TEXT:

▼

The war on cash is well underway although it is still in its very early innings. There is one company that has managed to consolidate a leadership position in the Digital Payments industry while directly targeting the high-end of the market, quite an unusual strategy for a disruptor. This company is Adyen.
In this article we will take a deep dive into the Dutch unicorn, going over almost everything that investors need to know to get their due diligence process started.
Before we start, brief disclaimer: I’m not an analyst of any asset and this piece is not investment advice of any kind. The article’s goal is to be instructive in educational purposes and must never be interpreted as a call for a buy or sell of any stock. If you do your own due diligence, you’ll live happily ever after!
Before leaving The Global Investor, Invesquotes had already finished this deep dive and that is exactly why I (B&H) now publish it here as the first paid article ever.
This post is too long for email, if you want to read it in web format you can follow this link.

▲

TASK A:
In the records below, return everything from the line containing "You are a computer-use agent. The" down to the line containing "coord(41,656)", both of those lines included, reproduced without any change.

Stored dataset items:

▼

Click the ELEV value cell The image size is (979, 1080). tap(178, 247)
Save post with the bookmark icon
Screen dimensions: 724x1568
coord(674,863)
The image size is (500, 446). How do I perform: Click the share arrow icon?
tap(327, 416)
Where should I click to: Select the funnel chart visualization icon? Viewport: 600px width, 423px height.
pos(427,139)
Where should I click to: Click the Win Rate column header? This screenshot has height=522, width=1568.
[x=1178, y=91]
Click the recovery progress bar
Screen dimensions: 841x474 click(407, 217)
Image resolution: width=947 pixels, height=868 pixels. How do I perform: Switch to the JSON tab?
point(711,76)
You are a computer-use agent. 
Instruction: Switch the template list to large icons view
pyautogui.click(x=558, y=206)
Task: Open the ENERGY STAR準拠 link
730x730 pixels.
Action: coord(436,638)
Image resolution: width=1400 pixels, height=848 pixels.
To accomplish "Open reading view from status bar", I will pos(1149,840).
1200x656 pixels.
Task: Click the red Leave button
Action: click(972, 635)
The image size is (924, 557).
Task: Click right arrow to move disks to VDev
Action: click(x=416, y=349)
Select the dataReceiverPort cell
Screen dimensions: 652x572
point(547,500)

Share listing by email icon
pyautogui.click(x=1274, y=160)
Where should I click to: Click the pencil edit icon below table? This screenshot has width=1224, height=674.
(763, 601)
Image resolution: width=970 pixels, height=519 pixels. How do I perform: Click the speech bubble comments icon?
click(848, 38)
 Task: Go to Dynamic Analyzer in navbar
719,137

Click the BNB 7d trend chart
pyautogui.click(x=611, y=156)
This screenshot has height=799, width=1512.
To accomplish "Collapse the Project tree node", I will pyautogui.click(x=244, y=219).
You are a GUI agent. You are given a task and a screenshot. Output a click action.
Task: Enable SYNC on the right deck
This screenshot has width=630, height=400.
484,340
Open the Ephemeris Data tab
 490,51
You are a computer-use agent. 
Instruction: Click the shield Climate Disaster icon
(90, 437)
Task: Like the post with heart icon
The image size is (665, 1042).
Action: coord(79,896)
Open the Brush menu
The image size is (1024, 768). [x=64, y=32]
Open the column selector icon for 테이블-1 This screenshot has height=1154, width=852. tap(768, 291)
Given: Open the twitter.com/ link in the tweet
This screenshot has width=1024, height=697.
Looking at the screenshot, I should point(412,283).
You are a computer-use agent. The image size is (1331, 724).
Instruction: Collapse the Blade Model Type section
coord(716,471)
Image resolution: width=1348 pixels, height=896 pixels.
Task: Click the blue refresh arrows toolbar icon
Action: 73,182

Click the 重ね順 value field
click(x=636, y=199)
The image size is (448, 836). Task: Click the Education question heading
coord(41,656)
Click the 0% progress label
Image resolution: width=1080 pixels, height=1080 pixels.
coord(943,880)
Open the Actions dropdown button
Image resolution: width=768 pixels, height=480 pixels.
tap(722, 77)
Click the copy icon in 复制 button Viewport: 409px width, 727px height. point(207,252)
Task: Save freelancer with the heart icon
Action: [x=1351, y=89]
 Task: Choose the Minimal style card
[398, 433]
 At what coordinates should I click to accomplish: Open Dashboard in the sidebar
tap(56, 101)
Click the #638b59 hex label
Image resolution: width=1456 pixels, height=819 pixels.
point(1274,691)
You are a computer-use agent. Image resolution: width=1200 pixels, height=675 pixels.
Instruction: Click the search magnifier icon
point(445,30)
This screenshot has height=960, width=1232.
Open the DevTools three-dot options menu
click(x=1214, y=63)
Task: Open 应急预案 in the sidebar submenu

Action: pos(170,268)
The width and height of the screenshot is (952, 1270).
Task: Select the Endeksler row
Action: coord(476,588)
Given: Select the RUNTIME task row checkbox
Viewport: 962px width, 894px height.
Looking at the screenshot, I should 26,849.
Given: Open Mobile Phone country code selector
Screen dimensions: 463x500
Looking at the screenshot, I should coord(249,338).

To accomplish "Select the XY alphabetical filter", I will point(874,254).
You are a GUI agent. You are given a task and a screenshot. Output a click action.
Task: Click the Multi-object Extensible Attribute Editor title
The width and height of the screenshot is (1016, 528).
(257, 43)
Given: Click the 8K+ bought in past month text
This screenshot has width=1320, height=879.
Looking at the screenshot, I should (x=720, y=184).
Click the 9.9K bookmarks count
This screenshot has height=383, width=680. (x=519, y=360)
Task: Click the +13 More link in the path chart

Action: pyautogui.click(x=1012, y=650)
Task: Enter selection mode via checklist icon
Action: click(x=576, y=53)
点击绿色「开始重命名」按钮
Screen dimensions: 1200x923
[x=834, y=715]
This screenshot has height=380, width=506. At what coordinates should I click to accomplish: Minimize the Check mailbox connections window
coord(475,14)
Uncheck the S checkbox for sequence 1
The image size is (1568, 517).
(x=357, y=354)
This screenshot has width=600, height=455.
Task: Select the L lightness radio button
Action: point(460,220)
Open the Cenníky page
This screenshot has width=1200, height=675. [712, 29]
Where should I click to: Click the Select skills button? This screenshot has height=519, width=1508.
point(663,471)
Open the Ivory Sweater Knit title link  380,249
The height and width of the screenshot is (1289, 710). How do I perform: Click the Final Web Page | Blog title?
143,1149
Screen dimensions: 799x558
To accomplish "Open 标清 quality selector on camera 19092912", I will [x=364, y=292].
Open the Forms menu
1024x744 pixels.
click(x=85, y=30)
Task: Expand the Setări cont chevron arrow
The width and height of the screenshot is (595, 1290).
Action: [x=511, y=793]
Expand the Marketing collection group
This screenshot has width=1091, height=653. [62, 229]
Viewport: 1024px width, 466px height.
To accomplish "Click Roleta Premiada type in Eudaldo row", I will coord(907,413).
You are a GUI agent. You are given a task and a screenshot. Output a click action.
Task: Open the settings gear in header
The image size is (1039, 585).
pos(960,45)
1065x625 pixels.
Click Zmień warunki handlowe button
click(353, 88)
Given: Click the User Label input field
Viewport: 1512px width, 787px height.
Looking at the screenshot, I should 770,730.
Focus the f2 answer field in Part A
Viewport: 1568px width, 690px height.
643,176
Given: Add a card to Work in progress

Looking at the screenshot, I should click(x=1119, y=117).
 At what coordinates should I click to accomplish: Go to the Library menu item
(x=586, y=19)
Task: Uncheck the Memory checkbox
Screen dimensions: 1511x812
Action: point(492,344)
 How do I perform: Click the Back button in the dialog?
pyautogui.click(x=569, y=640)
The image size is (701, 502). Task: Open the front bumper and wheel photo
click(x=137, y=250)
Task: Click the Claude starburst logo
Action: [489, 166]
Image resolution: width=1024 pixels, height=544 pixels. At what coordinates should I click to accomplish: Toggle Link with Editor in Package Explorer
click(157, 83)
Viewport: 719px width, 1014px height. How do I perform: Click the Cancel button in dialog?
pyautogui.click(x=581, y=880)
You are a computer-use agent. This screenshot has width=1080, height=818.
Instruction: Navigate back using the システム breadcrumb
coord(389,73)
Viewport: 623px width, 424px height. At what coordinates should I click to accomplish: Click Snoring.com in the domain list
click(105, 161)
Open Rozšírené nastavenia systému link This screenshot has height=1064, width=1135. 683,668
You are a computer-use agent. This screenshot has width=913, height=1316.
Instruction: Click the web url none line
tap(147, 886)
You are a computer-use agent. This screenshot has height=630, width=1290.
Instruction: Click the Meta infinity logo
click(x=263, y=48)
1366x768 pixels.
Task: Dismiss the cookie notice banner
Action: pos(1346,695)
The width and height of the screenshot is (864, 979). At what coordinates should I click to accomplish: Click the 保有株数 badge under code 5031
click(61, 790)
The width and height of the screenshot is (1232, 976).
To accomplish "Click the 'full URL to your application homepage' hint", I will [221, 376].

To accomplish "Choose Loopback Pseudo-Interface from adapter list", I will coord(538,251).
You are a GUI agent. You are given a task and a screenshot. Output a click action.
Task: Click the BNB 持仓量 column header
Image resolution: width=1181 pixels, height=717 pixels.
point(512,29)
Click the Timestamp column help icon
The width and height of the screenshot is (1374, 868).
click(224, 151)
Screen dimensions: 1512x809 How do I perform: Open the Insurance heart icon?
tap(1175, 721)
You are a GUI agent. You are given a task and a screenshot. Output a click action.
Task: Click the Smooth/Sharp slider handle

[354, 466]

▲

TASK B:
Summarize the Adyen article in two sentences.

FULL OUTPUT A:
You are a computer-use agent. The image size is (1331, 724).
Instruction: Collapse the Blade Model Type section
coord(716,471)
Image resolution: width=1348 pixels, height=896 pixels.
Task: Click the blue refresh arrows toolbar icon
Action: 73,182

Click the 重ね順 value field
click(x=636, y=199)
The image size is (448, 836). Task: Click the Education question heading
coord(41,656)

FULL OUTPUT B:
Adyen, a Dutch unicorn, has taken a leading position in the digital payments industry by directly targeting the high end of the market, an unusual strategy for a disruptor. The article is a deep dive meant to help investors start their due diligence, and it states that it is educational and not investment advice.